What happens next is in dispute.

The way Paul remembers it, Gavin comes down on him like a tough guy, tells him that his older brother, Tom Stira, has been arrested for credit card fraud that morning and that Tom "told us everything" about Paul's hacking exploits. This is very confusing to Paul, because as far as he knows, his older brother has never been involved with any kind of fraud, and doesn't know the first thing about computers. In fact, Tom Stira never was accused of any crime.

Then, Gavin waves a manila envelope around, with the figures $70 million and $40 million written on it, and says, "You're responsible for a $110 million lost to the phone company. " That would be the AT&T crash again. Doesn't the Secret Service believe AT&T's explanation?

Gavin asks, "Are you Charles Stira?"

"No, " says Paul. "I'm Paul. "

Gavin remembers a very different version of the scene. He had not heard thing one about the hacker investigation until agents in the city called him in the Melville office at five P. M. They told him that New York City agents have already arrived at Paul's family's house in Cambria Heights with a search warrant, only to find that their quarry and his computer were at college. Fearful that Paul would get wind of the visit before they could drive out there with a new warrant to search Paul's dorm room, the agents called Gavin and asked for assistance. Gavin took notes on a manila envelope, he says, but he later lost the envelope. He doesn't remember what he wrote on the envelope, and doesn't remember saying that Paul was responsible for $110 million in damage. Gavin says he doesn't remember telling Paul his brother had been arrested for credit card fraud.

In one version of this story, you have a bully trying to intimidate a college student. In the other, you have a helpful federal agent introducing himself to Paul. The rest of the events are not in dispute.

Gavin asks Paul for written permission to search his dorm room. He tells Paul that if he doesn't sign, then they'll all have to sit around together in the dorm until a judge signs a search warrant. That could take hours.

Paul asks if he can call his mom. Gavin says he'll go with Paul to the pay phone in the hallway. He stands right next to Paul, even dials the call. Paul feels like a prisoner.

His mom answers. "What have you done?" asks Jean Stira, who has hurried home from her job as a secretary at the Queens District Attorney's office after learning that Secret Service agents were in her house. Now, agents mill around her as she talks on the phone to Paul.

"I don't know, " says Paul. "It must be something with the computer. It must be something through bulletin boards or something they got my name from. "

"Cooperate and do what they say, " she advises him.
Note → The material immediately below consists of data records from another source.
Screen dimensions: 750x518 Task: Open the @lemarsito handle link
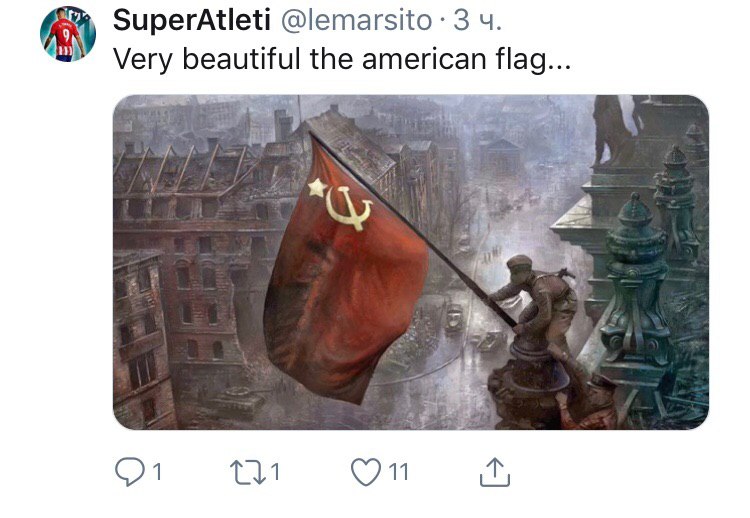click(356, 21)
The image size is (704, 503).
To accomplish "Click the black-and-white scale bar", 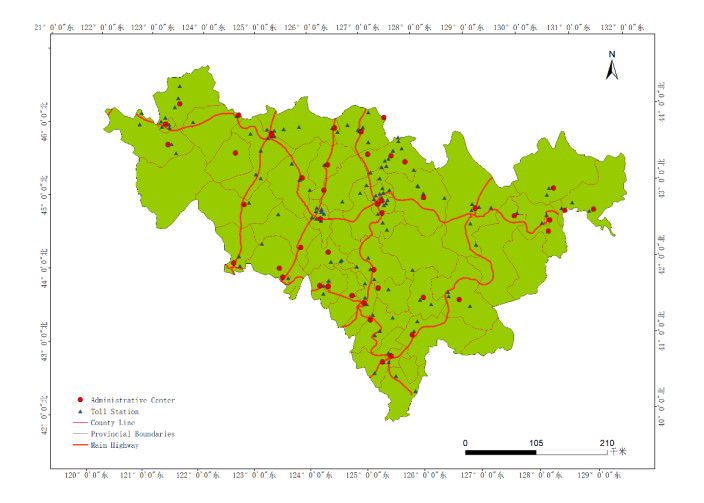I will [537, 452].
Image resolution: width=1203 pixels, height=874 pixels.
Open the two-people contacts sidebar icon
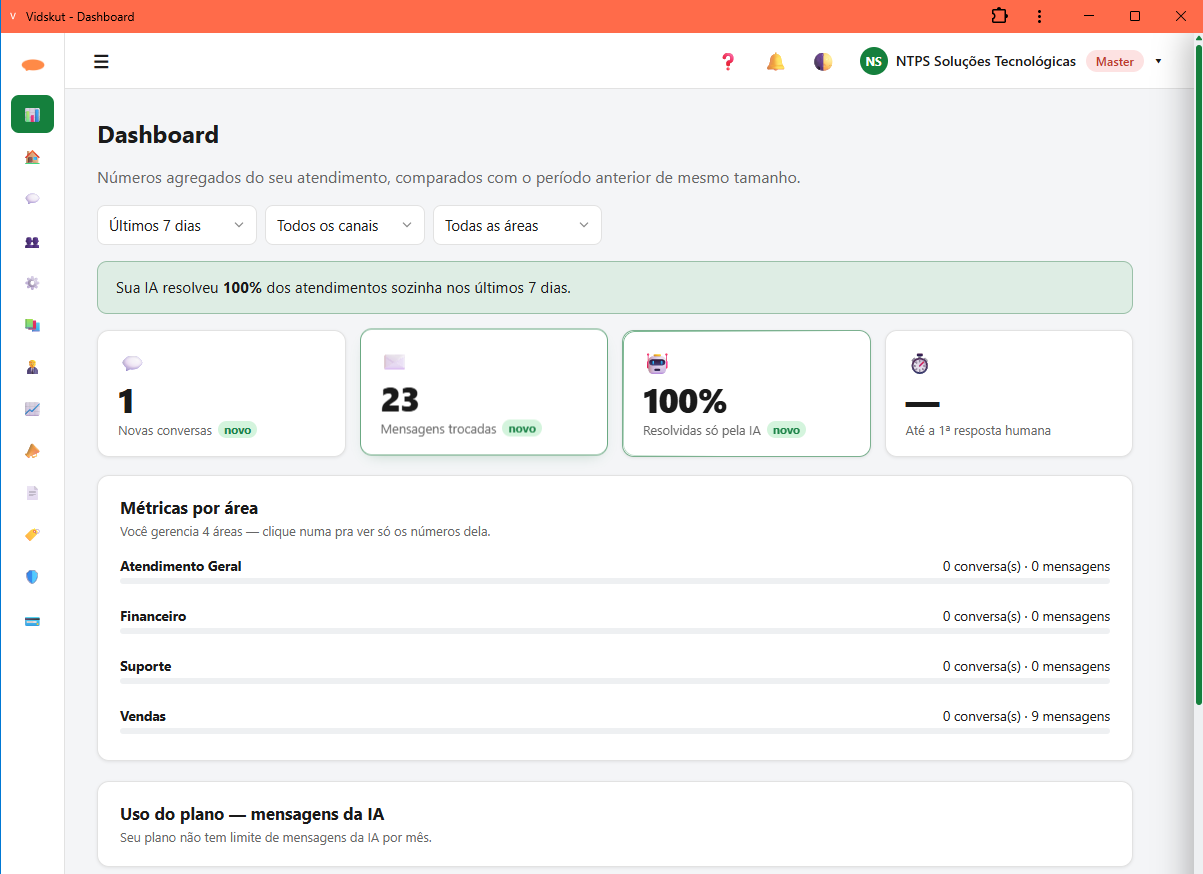pyautogui.click(x=32, y=241)
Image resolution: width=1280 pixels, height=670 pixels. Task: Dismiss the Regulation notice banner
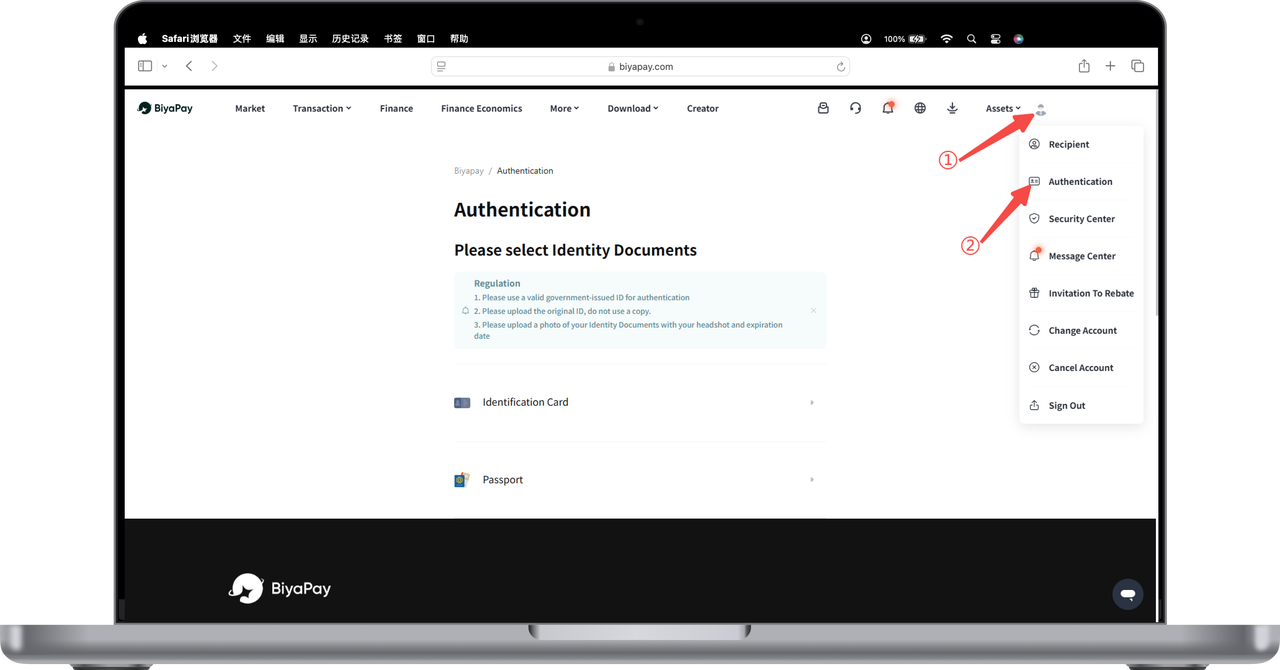[813, 310]
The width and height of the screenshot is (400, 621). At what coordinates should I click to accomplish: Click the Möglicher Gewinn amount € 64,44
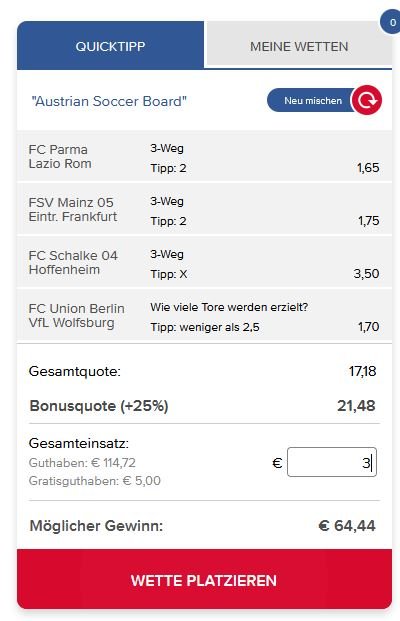pyautogui.click(x=347, y=526)
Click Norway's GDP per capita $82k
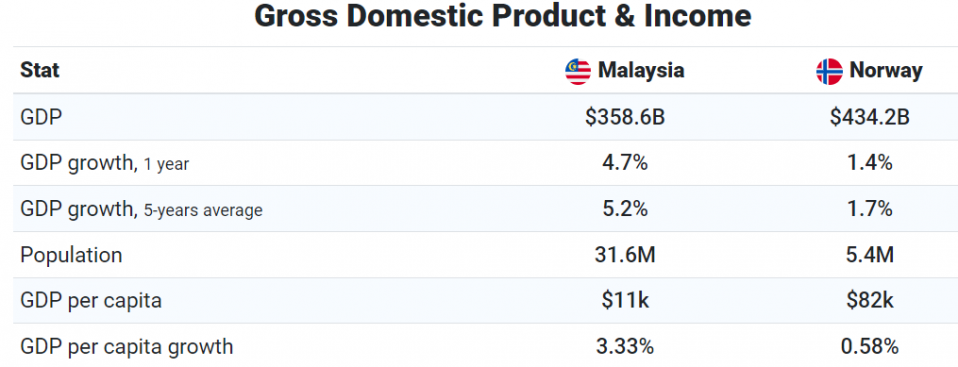This screenshot has width=958, height=367. 869,300
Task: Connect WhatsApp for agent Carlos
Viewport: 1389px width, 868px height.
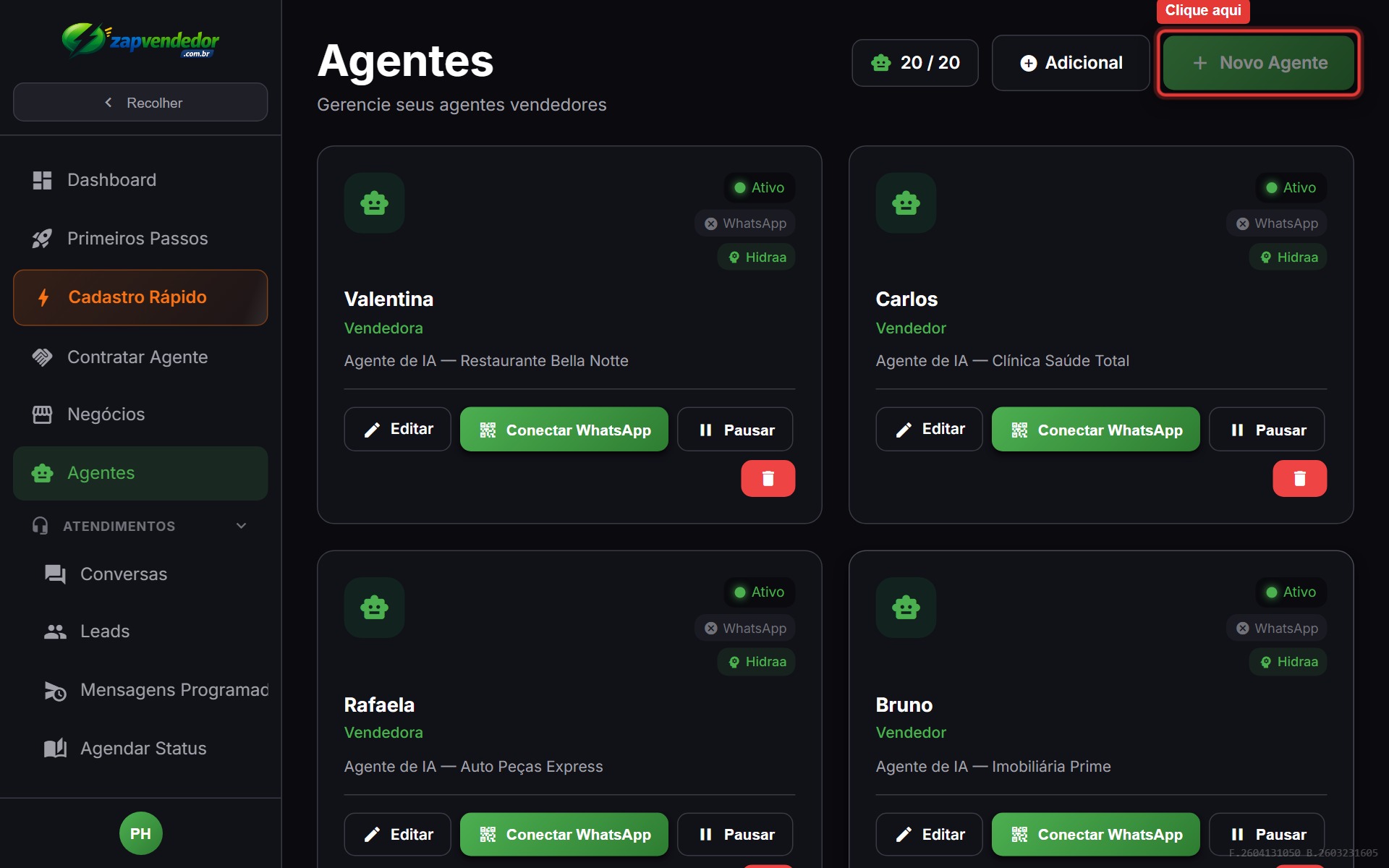Action: [x=1095, y=429]
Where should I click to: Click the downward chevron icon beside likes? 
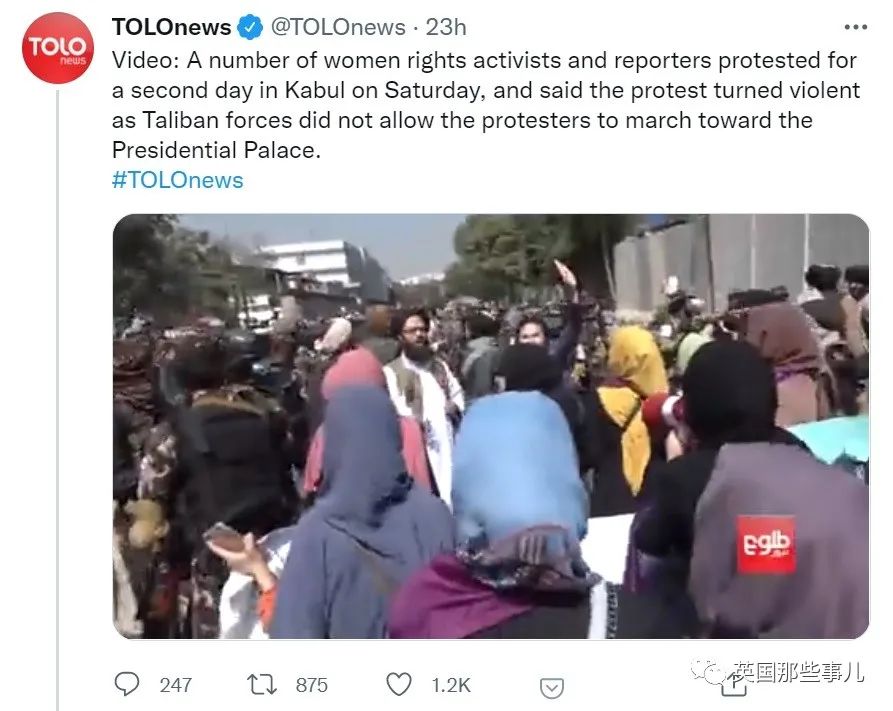point(551,688)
In Queens, agents are confiscating all kinds of stuff from the basement. They take Paul's dot matrix printer. They take a spare keyboard. They take his Master modem, and his Volks modem, too. They take a fax machine, and a Western Electric telephone. They take his Commodore 64 programmer's manual. But they don't stop there. They take a box of fourteen cassette tapes, a baseball scorers' sheet with various notes, and personal letters. They take something that they label "Notes to Hack Canadian Ministry of Technology. " (The notes about hacking our neighbors to the north are actually notes that Paul jotted in 1985 while watching a fictional television program called "Hide and Seek. ")

And now, in his dorm room, Paul signs. Gavin hands him a one-page form titled CONSENT TO SEARCH, and Paul reads it over and scrawls his name at the bottom.

Then Paul watches while one agent takes Polaroid photos and another carries away boxes full of his computer equipment.

Out the door go the last vestiges of Paul's identity as Scorpion: his computer, a hundred-and-fifty floppy disks, more modems, his connection wires.

When they're finished, Gavin tells Paul that some agents from the New York City office will contact him shortly.

In fact, they do, the very next day. They tell Paul that they left behind a printer, a joystick, and a mouse, and would it be okay to remove them?

Paul says OK.

It is nearly midnight, and Eli stands in the lobby of the Secret Service headquarters in the World Trade Center in lower Manhattan. This is a building that in a few years would be the site of the worst terrorist bombing ever on American soil, but tonight the place is empty and quiet as a library.